James Hobart cannot keep his eyes and ears off the coverage of Asiana Flight 214.
"It appears in this particular case, that it might have been pilot error, but we don't know that yet," he said of recent details released to the public in the early investigation of the crash that took place in San Francisco on Saturday.
Hobart is an aviation safety consultant and former captain of a Boeing 767 airplane for Airborne Express. Flying, he said, is his passion.
He's been trying to figure out what could have caused the Boeing 777 to crash upon landing.
"I know the pilots for Asiana, as with any other airline, are very well trained. They are very well regimented in their procedures," Hobart said.
What Hobart observed so far, and what initial reports from the National Transportation Safety Board indicate, is that the flight crew got too low and went too slow for the conditions at the time of landing.
National Transportation Safety Board chief Deborah Hersman said at a news conference Sunday the recorder showed the crew called to abort the landing about 1.5 seconds before the crash as a result of that.
"The flight path was steeper than normal, it went below the visual glide path, the electronic glide path was turned off at the airport, and it was a go around initiated just prior to the crash," Hobart explained.
Hobart also believes the pilots weren't flying on autopilot, but manually.
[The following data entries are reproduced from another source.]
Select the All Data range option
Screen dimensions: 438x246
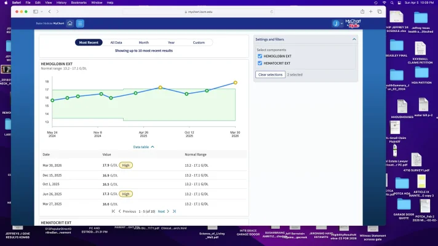[x=116, y=42]
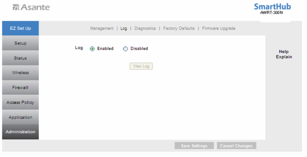
Task: Click the SmartHub AWRT-300N logo
Action: 272,9
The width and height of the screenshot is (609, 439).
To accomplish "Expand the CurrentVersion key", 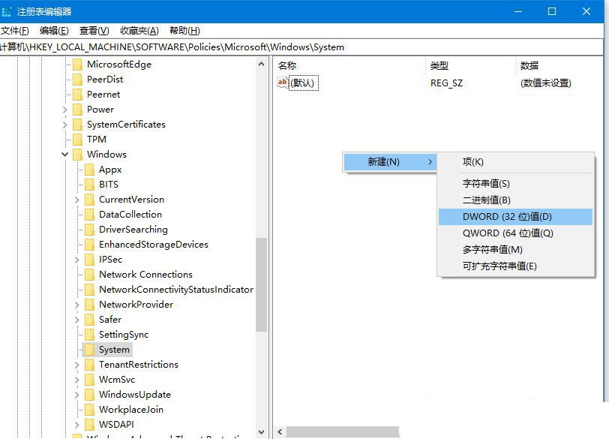I will click(x=77, y=200).
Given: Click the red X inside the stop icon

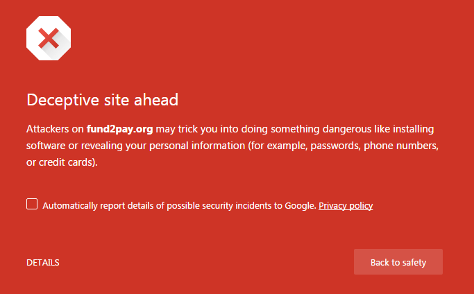Looking at the screenshot, I should point(49,38).
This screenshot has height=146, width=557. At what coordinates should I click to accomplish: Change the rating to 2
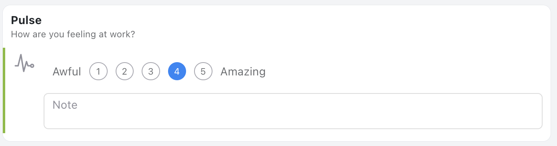coord(124,72)
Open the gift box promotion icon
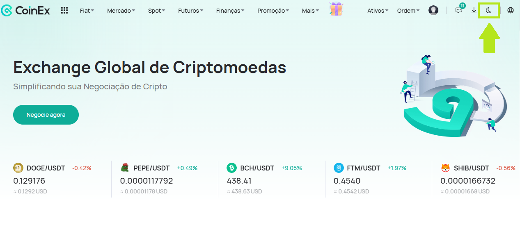 pos(336,9)
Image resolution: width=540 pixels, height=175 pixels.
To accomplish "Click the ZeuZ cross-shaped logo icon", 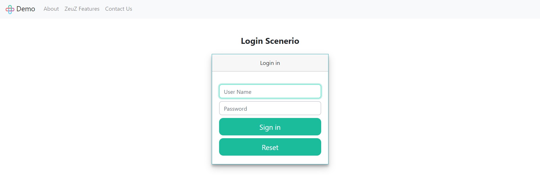I will point(10,9).
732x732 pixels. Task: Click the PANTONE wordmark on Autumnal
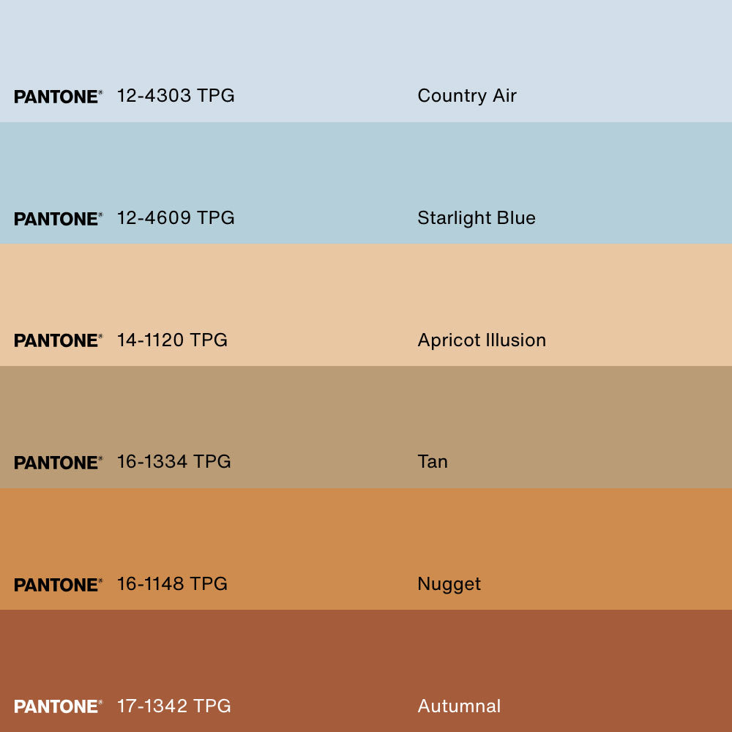pyautogui.click(x=57, y=707)
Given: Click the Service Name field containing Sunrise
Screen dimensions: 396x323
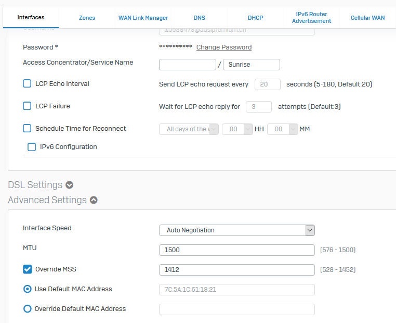Looking at the screenshot, I should [x=252, y=65].
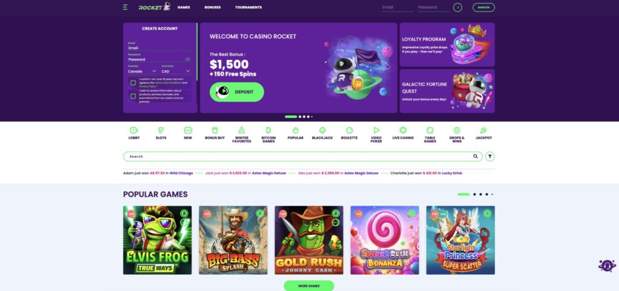Image resolution: width=619 pixels, height=291 pixels.
Task: Expand the Country dropdown showing Canada
Action: coord(143,71)
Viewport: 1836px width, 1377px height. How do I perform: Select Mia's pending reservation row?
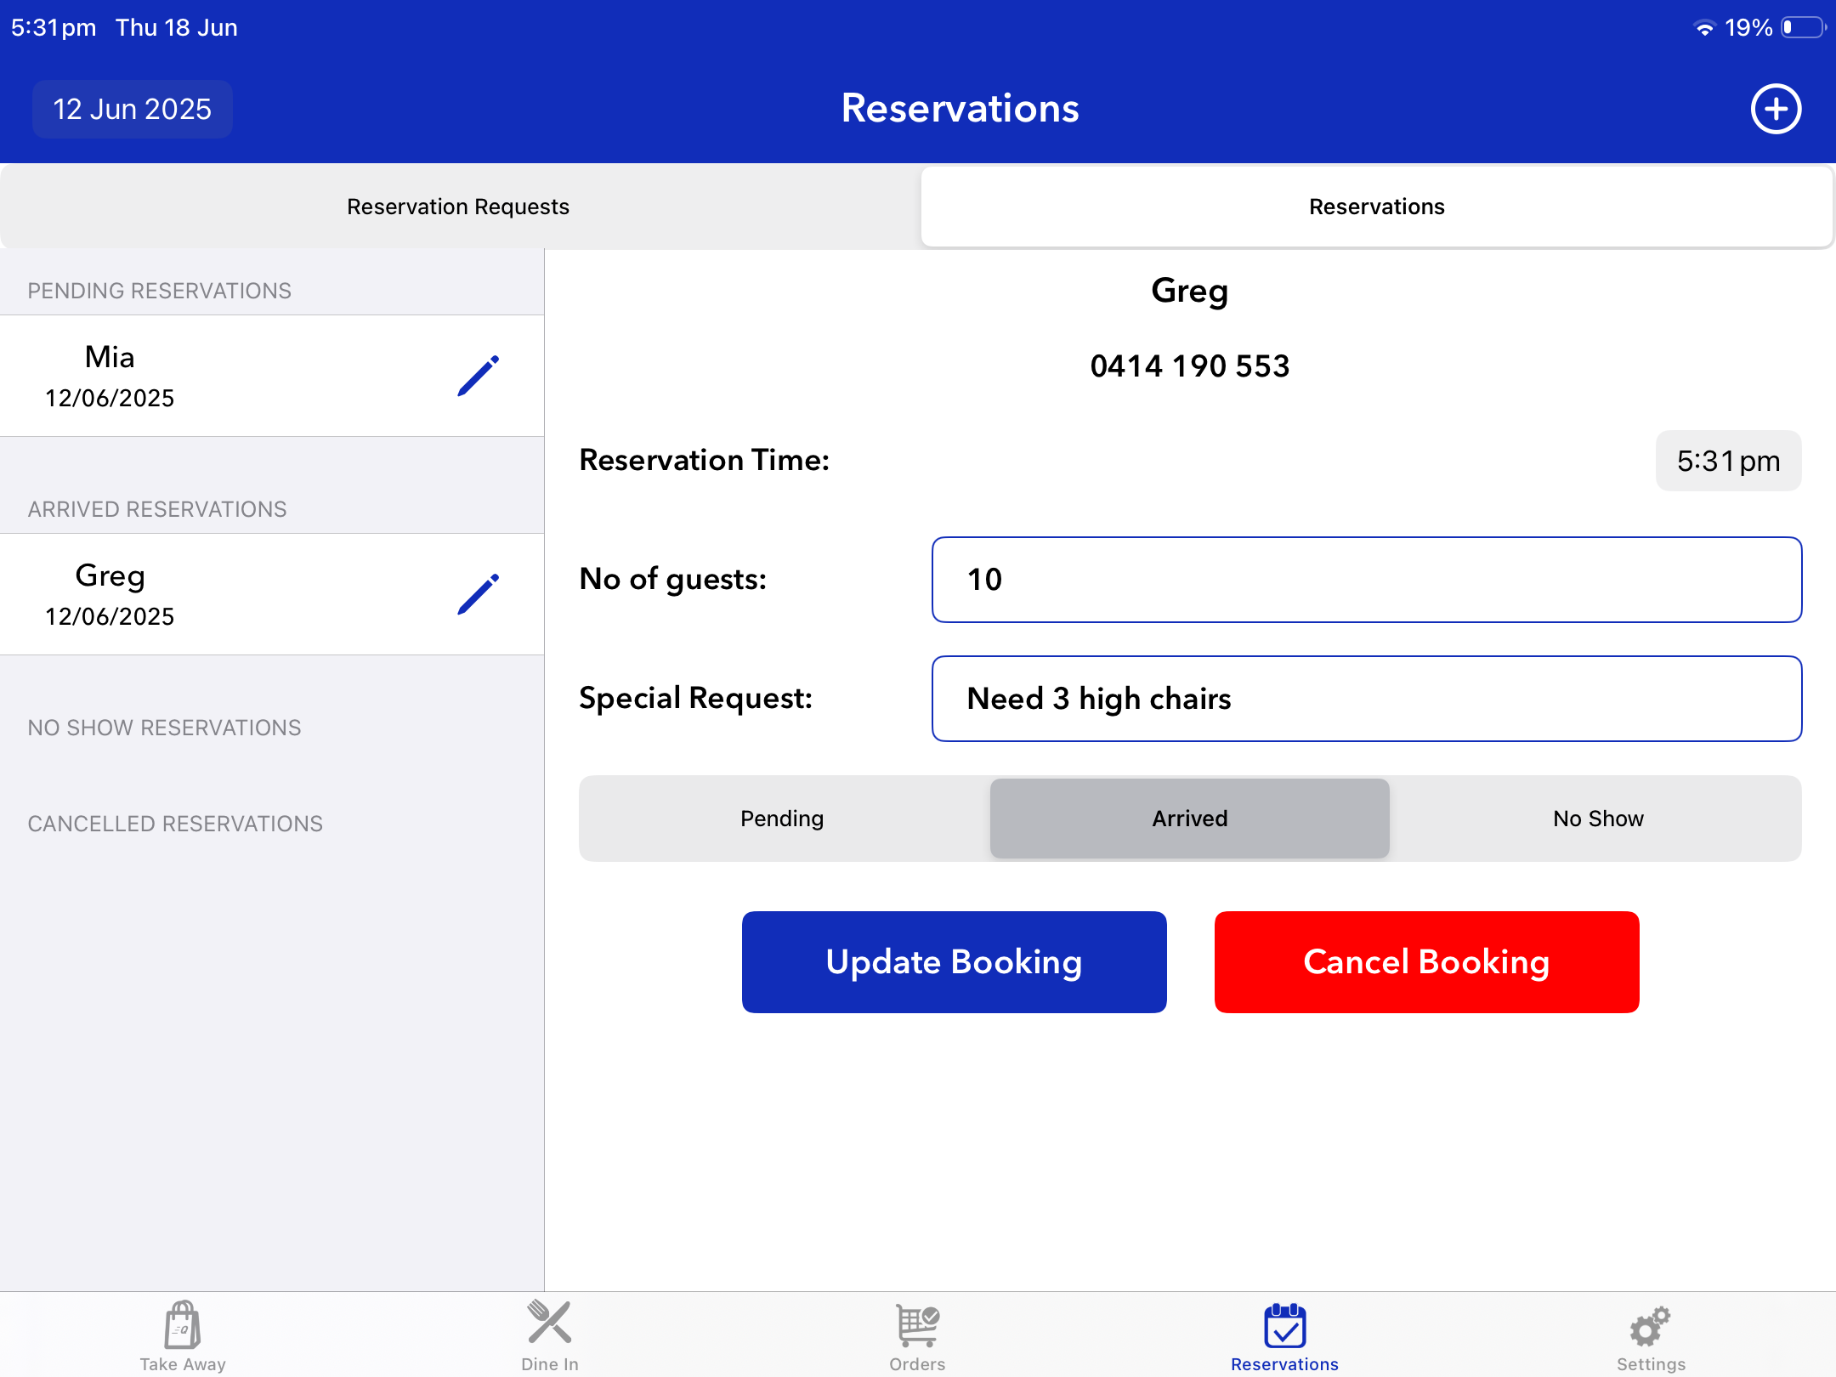(x=272, y=376)
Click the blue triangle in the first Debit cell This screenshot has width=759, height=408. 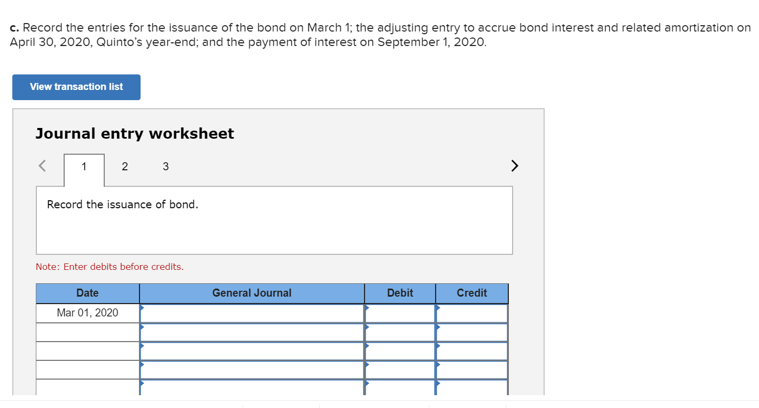coord(367,308)
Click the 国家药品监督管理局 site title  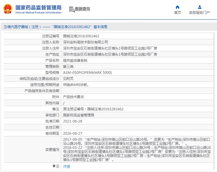38,7
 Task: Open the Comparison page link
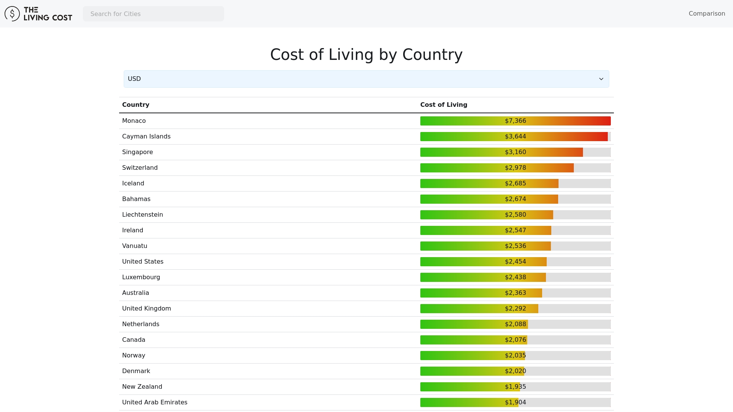click(707, 14)

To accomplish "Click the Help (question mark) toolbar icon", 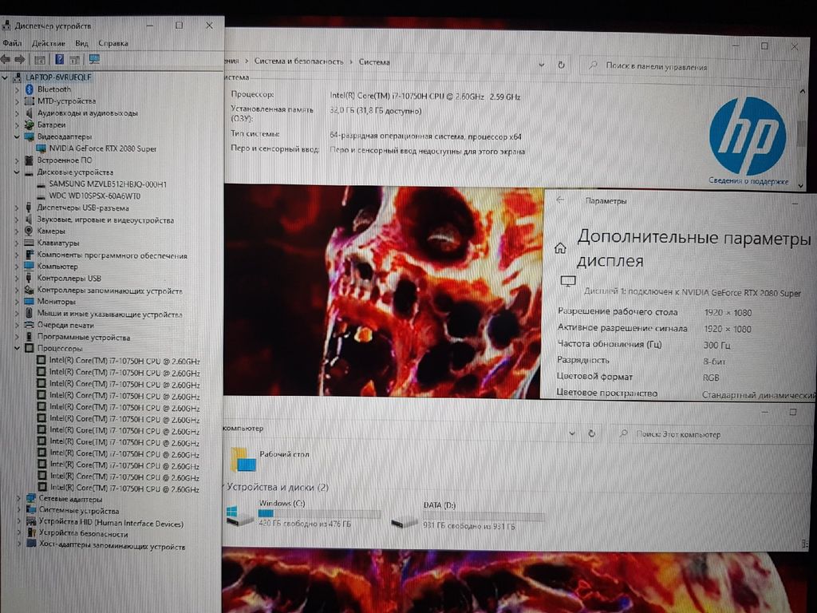I will (60, 60).
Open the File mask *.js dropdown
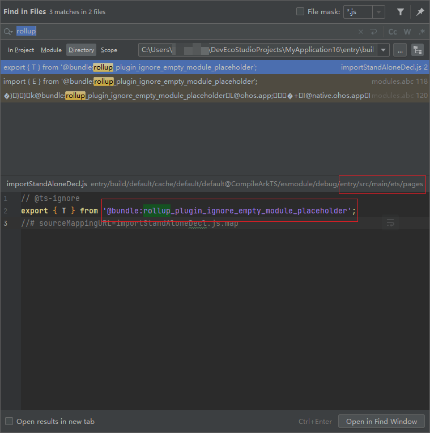Viewport: 430px width, 433px height. [x=378, y=12]

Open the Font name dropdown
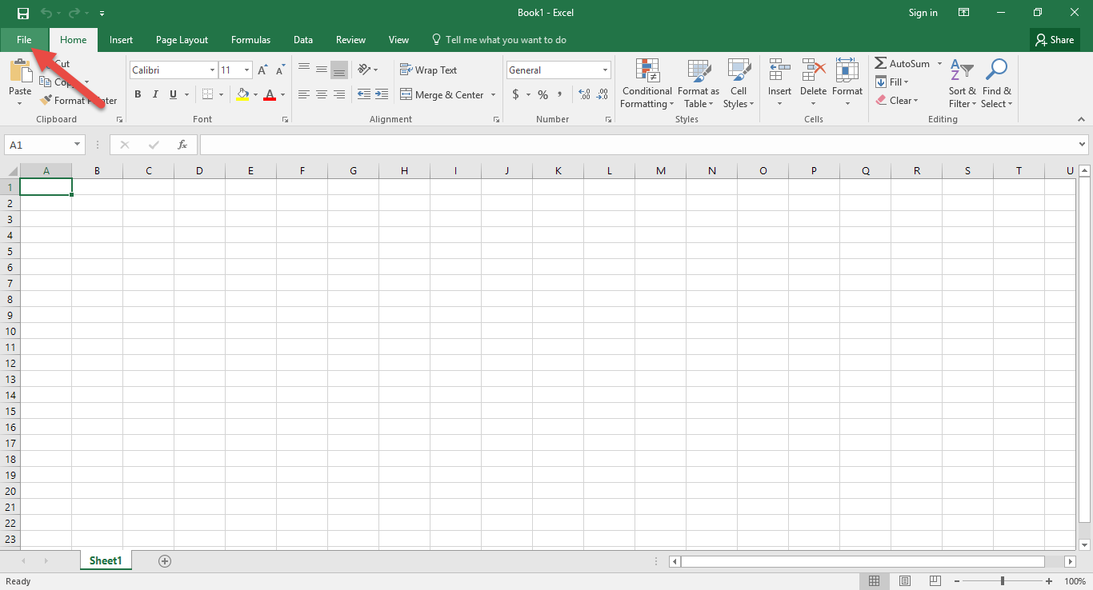[210, 70]
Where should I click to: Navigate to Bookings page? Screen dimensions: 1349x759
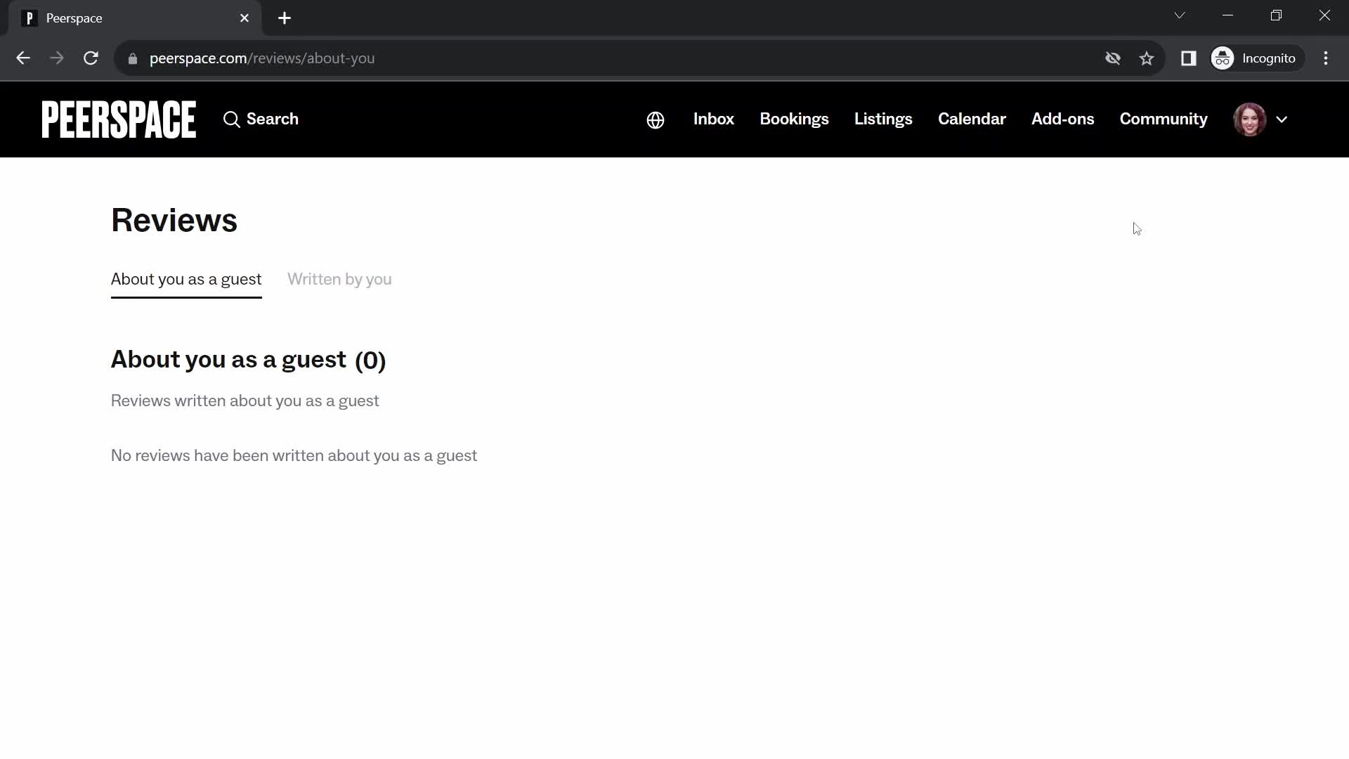(x=794, y=119)
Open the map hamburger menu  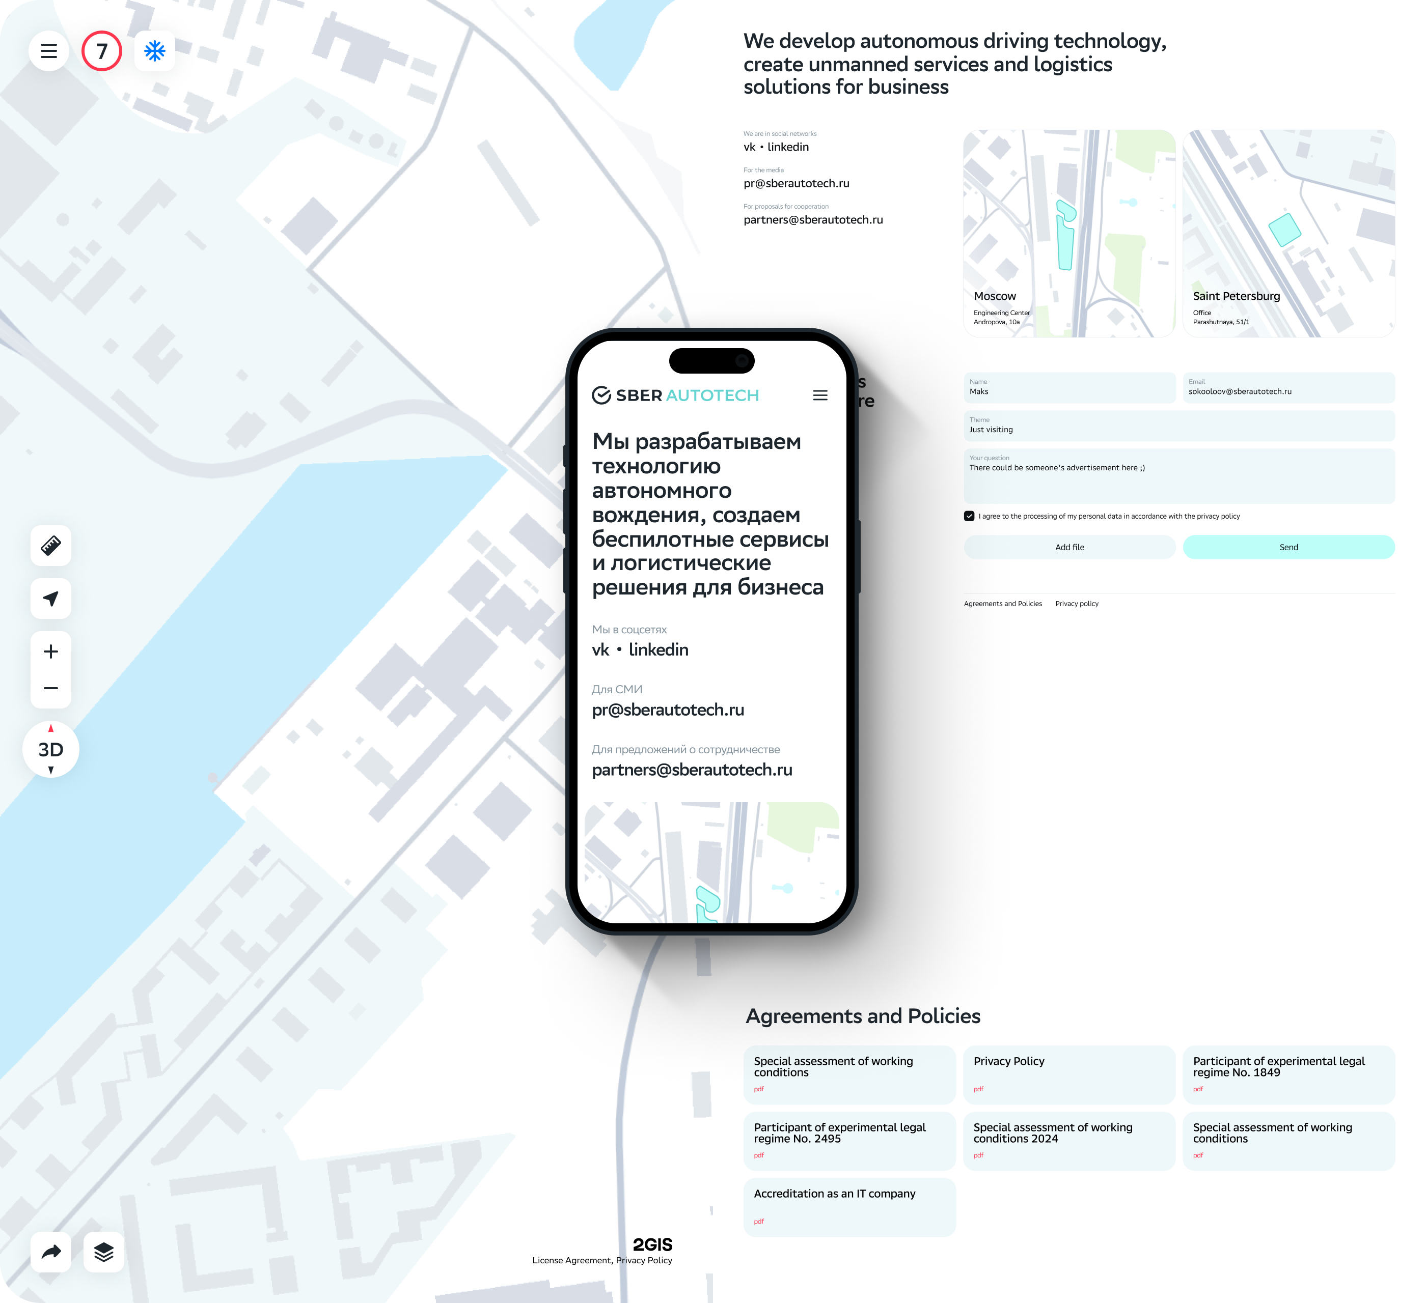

He stated autopilot makes landing much easier.
Additionally, according to an Associated Press report, a device called a glide slope - a ground-based aid that helps pilots stay on course while landing - had been shut down since June.
"It was very, very hectic when they arrived minutes after the plane came to rest and there was smoke coming out, and people were trying to get out as quickly as they could," Lee said.